Algorithm Type Implementation Summary
DQN Off-policy value-based RL Trains a Q-network with one-step TD targets from (state, action, reward, done, next_state) batches. It supports replay-buffer training through DQNExperiment, target networks, Double DQN action selection, hard or soft target-network updates, gradient clipping, configurable discounting, and custom regularizers.
Actor-Critic On-policy policy-gradient RL Trains a shared policy/value network from transition batches and returns. The policy head is optimized with advantage-weighted log probabilities, while the value head can use TD targets or full returns. It supports bootstrapped advantages, optional baseline subtraction, advantage normalization, entropy regularization with annealing, gradient clipping, custom regularizers, and PPO-style clipped policy updates for extra optimization passes.

The package also includes reusable action-selection controllers:

  • GreedyController: deterministic argmax action selection from model scores.
  • EpsilonGreedyController: epsilon-greedy exploration with linear annealing.
  • StochasticController: samples actions from softmax probabilities.

Model Output Convention

Controllers and learners expect the model output to use a shared layout:

  • DQN models should output at least num_actions columns. The first num_actions columns are treated as action scores.
  • Actor-critic models should output at least num_actions + 1 columns. The first num_actions columns are policy logits, and the next column is the value estimate.

Quick DQN Example

import gymnasium as gym
import torch as th

from drlab import (
    DQN,
    DQNConfig,
    DQNExperiment,
    DQNExperimentConfig,
    EpsilonGreedyController,
    GreedyController,
)

env = gym.make("CartPole-v1")

model = th.nn.Sequential(
    th.nn.Linear(4, 64),
    th.nn.ReLU(),
    th.nn.Linear(64, 2),
)
optimizer = th.optim.Adam(model.parameters(), lr=1e-3)

learner = DQN(model, optimizer, DQNConfig(num_actions=2))
controller = EpsilonGreedyController(
    GreedyController(model, num_actions=2),
    num_actions=2,
    max_eps=1.0,
    min_eps=0.05,
    anneal_steps=10_000,
)

experiment = DQNExperiment(
    env,
    controller,
    learner,
    DQNExperimentConfig(
        max_steps=20_000,
        run_steps=1,
        batch_size=128,
        log_dir="runs/cartpole_dqn",
    ),
)
experiment.run()

Core Components

Learners

DQN trains a Q-network from (rewards, dones, states, actions, next_states). Its config supports target networks, double Q-learning, hard or soft target updates, gradient clipping, discounting, and custom regularizers.

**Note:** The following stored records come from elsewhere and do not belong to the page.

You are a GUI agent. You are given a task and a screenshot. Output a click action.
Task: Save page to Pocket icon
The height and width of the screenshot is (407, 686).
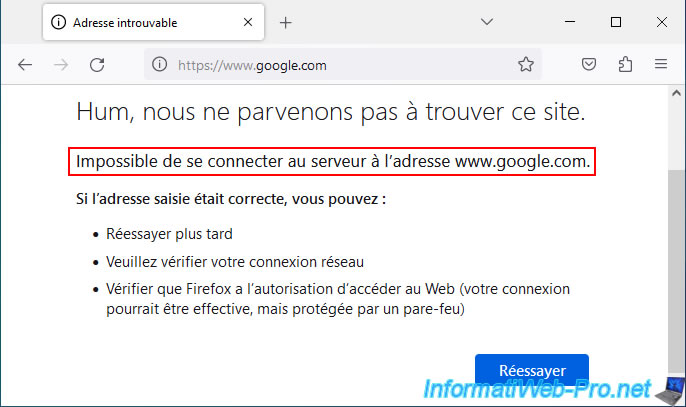click(589, 64)
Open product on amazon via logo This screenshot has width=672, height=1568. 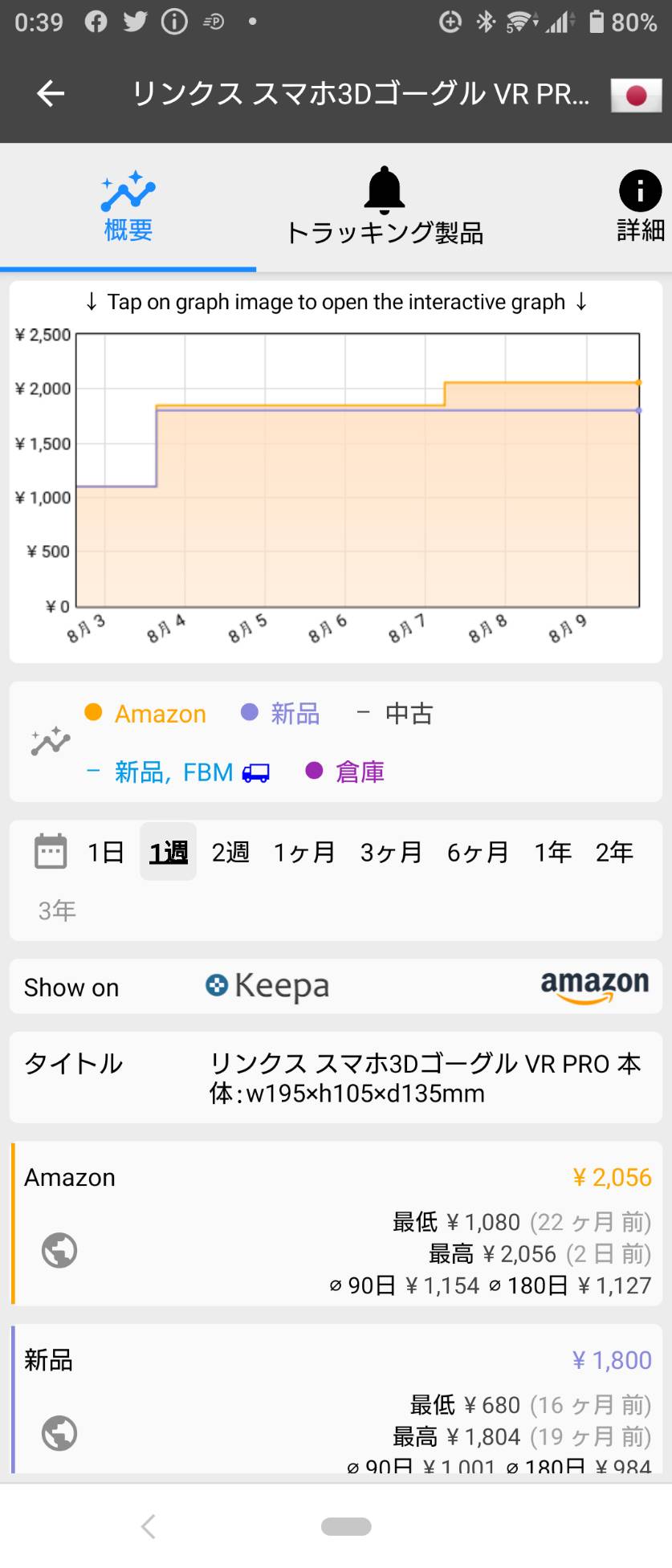(x=594, y=986)
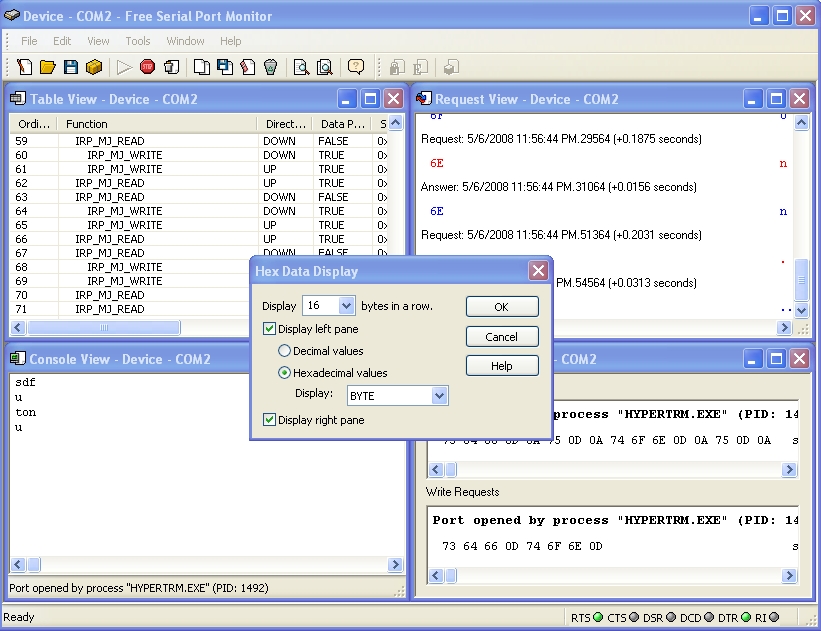Expand the BYTE display dropdown
The image size is (821, 631).
coord(439,396)
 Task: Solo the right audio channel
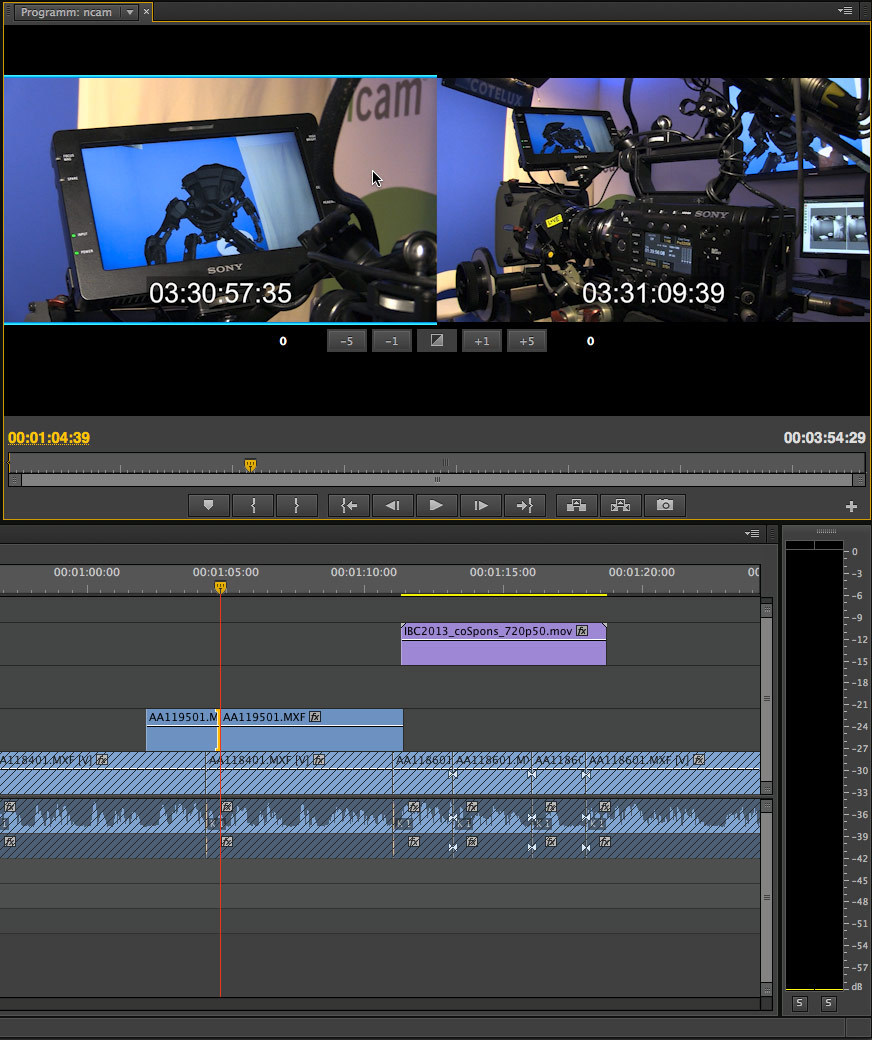coord(828,1004)
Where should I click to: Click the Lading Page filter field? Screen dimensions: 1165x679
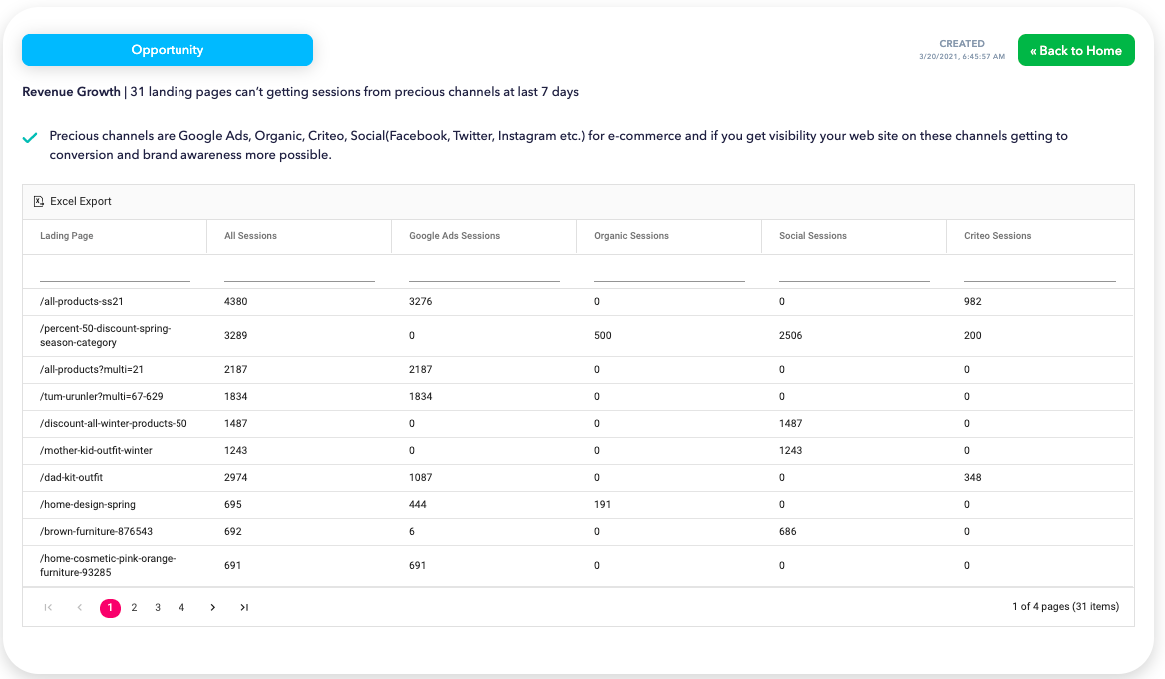114,272
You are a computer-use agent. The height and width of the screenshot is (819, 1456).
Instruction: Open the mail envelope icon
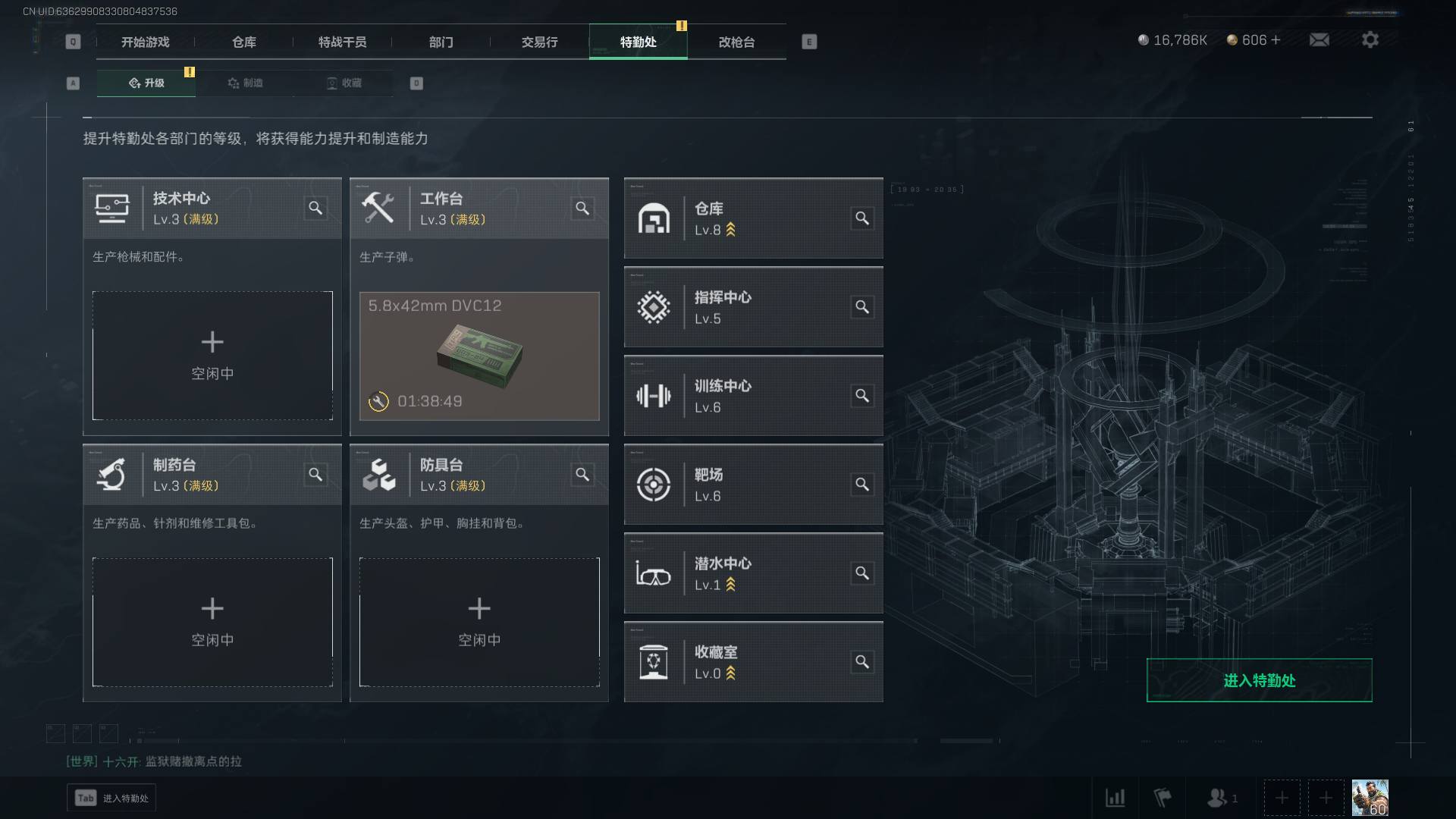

from drlab.learners import DQN, DQNConfig

ActorCritic trains a policy/value network from transition batches with returns. Its config supports TD or return-based value targets, bootstrapped advantages, PPO-style clipping, entropy regularization, advantage normalization, and custom regularizers.

from drlab.learners import ActorCritic, ActorCriticConfig

Controllers

Controllers wrap a PyTorch model and expose:

action = controller.choose(obs)
probs = controller.probabilities(obs)

Available controllers:

  • GreedyController: selects the highest-scoring action.
  • EpsilonGreedyController: wraps another controller and adds annealed random exploration.
  • StochasticController: samples actions from softmax probabilities.

Runner

Runner steps through a Gymnasium environment with a controller and returns:

batch, ep_returns, ep_lengths, last_episode = runner.run(num_steps)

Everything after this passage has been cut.